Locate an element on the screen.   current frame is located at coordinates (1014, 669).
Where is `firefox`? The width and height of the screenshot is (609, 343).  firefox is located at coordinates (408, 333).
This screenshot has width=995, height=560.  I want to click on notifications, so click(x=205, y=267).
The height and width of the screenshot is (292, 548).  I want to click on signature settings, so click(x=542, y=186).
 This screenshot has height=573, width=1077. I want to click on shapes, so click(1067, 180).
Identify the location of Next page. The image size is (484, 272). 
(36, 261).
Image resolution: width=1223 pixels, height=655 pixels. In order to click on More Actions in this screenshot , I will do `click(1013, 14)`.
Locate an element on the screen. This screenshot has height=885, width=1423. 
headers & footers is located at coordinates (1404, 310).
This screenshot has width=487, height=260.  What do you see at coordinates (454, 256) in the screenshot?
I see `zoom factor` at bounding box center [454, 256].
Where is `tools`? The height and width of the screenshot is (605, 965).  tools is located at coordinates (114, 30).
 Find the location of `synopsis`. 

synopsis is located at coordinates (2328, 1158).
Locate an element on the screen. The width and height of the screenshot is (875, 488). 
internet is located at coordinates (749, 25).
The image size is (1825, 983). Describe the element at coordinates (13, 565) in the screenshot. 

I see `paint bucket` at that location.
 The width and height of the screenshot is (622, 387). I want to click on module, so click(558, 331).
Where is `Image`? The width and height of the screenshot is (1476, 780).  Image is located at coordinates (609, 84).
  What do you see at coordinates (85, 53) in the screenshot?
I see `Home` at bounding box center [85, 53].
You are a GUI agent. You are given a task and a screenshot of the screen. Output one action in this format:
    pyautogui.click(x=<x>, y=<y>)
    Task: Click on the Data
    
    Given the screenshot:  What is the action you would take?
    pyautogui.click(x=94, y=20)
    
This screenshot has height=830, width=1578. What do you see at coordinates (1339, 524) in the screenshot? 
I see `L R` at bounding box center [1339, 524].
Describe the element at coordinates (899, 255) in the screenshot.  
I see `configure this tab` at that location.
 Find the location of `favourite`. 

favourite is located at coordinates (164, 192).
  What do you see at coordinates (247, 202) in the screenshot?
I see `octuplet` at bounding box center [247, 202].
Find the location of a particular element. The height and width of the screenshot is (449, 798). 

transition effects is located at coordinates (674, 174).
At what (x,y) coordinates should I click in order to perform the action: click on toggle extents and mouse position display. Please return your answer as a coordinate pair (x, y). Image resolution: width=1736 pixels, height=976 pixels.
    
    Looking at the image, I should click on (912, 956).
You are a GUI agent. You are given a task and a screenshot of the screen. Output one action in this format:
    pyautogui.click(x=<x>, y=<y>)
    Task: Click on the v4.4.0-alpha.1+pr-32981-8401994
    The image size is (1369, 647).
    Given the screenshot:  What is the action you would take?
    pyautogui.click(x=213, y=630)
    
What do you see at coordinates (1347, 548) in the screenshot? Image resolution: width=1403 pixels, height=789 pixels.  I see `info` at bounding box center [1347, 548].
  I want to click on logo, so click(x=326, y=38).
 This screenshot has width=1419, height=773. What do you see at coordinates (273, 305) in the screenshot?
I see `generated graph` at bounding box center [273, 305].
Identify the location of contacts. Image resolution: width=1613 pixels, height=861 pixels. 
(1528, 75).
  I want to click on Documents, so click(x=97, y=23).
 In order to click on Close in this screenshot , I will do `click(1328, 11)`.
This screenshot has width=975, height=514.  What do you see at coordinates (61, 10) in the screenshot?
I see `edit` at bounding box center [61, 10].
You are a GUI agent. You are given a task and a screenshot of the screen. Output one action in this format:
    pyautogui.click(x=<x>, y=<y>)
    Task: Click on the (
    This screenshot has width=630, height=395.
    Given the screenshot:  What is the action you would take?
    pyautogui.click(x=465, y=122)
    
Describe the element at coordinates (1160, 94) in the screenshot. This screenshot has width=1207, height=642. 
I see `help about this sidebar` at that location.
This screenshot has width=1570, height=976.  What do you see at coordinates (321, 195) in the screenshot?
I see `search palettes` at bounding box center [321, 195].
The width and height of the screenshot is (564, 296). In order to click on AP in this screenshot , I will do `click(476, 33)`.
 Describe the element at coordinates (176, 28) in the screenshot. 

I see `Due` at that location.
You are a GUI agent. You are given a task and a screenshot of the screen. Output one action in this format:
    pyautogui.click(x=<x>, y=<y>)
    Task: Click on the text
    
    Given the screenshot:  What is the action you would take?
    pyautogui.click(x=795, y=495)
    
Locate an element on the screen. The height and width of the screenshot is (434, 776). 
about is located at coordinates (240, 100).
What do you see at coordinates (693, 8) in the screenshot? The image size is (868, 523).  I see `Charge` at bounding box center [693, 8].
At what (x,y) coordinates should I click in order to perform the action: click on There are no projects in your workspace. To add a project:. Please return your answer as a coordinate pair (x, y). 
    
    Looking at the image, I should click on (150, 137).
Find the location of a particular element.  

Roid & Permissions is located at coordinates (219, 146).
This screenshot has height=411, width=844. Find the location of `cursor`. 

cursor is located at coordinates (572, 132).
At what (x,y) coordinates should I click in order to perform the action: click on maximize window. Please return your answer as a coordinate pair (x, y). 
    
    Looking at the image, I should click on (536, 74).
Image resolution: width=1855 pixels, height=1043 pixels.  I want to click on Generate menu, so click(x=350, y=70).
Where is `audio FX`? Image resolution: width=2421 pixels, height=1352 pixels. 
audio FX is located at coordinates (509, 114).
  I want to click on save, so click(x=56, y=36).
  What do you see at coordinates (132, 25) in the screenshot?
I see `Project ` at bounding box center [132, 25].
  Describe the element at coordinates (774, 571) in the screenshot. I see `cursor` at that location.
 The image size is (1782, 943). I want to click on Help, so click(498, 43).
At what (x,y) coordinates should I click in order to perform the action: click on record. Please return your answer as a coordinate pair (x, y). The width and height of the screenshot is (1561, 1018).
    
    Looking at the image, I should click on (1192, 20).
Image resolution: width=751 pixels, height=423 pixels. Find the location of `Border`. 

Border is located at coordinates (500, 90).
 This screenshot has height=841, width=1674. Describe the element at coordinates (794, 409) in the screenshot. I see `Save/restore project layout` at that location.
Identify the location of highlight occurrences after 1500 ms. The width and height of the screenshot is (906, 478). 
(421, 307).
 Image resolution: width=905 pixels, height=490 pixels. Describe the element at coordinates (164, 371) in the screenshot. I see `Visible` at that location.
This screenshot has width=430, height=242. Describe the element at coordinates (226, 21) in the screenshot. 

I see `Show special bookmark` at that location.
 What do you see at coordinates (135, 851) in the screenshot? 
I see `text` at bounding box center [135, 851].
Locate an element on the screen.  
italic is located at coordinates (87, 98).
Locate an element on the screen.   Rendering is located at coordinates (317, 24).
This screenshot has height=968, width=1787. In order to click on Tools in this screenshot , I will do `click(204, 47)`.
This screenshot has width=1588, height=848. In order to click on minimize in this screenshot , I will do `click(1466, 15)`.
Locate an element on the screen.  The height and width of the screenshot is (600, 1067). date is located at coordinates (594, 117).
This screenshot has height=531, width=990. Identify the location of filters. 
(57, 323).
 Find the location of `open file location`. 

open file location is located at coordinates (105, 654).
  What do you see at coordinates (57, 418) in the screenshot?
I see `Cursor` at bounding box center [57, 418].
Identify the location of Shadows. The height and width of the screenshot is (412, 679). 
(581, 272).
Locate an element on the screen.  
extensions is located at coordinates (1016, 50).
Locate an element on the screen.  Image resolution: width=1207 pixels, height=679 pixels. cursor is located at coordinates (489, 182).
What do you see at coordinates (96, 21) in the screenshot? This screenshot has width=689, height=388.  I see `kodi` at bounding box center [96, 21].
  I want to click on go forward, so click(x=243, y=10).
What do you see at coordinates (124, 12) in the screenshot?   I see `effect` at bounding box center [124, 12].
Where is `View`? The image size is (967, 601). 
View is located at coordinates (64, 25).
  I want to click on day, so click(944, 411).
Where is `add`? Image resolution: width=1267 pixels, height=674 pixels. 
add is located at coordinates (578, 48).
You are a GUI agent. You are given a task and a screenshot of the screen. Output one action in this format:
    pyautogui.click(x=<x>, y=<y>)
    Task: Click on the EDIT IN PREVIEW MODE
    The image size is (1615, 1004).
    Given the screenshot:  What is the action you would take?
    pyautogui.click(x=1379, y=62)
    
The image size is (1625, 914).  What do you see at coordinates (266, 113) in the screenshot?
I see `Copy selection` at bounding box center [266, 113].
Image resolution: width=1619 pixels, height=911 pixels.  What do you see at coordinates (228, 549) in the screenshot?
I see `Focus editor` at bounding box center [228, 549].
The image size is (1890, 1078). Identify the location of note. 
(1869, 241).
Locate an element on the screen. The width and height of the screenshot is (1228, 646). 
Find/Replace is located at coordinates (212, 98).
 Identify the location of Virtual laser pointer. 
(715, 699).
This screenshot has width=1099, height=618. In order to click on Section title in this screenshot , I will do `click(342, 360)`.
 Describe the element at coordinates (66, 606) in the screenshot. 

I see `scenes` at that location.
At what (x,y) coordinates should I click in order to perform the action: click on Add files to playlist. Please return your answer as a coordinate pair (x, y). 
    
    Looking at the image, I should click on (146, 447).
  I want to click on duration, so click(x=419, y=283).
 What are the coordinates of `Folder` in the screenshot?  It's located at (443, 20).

Challenge
Filter the records above, keeping every line that contains the string "Find".

Correct output
 Find the location of `synopsis`. 
 Find the location of `favourite`. 
Find the location of a particular element. The height and width of the screenshot is (449, 798). 
Find the location of a particular element.  
This screenshot has height=411, width=844. Find the location of `cursor`. 
Image resolution: width=751 pixels, height=423 pixels. Find the location of `Border`. 
 Find the location of `open file location`. 
Find/Replace is located at coordinates (212, 98).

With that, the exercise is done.